The Draft Regulation also provides that manufacturers using the e-IFU option must meet the following requirements:
- For medical devices (other than implantable devices) with a defined expiration date, the e-IFU must be kept available for users in electronic form for 10 years after the last device has been placed on the market and at least two years after the end of the expiration date of the last produced device. This 10-year retention is a new requirement under the Draft Regulation.
- For medical devices without a defined expiration date and implantable devices, the e-IFU shall be available for the users in electronic form for 15 years after the last device has been placed on the market.
- The e-IFU shall be available on the website in an official language of the European Union determined by the member state in which the medical device is made available.

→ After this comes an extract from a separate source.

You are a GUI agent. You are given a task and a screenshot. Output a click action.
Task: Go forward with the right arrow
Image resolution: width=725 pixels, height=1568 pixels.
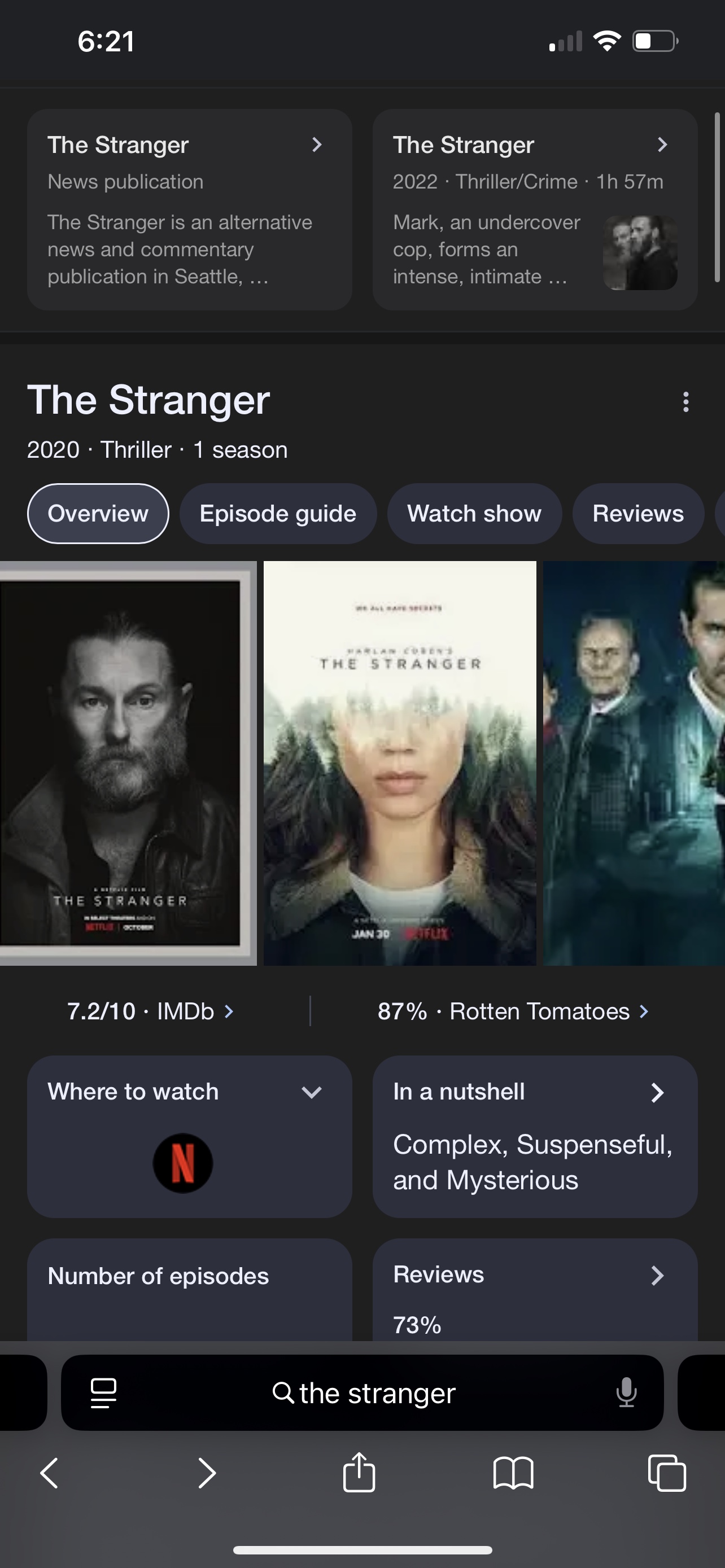pyautogui.click(x=207, y=1473)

- Effective systems and procedures shall be in place to ensure that users who have downloaded the e-IFU are informed in case of updates or corrective actions related to that e-IFU.
- All issued historical versions of the e-IFU must be available on the website.
Data privacy and cybersecurity considerations
The current regulation will continue to apply until May 26, 2024, to medical devices that were placed on the market under the Medical Devices Directive and the Active Implantable Medical Devices Directive and in accordance with the transitional provisions of the MDR. The Draft Regulation, once adopted, will apply to medical devices, including software, covered by the MDR.
The Draft Regulation provides an opportunity for manufacturers of medical devices, including software covered by the MDR, to go “paper free.” Manufacturers should carefully review the Draft Regulation and consider whether they meet the conditions to provide e-IFU for their medical devices.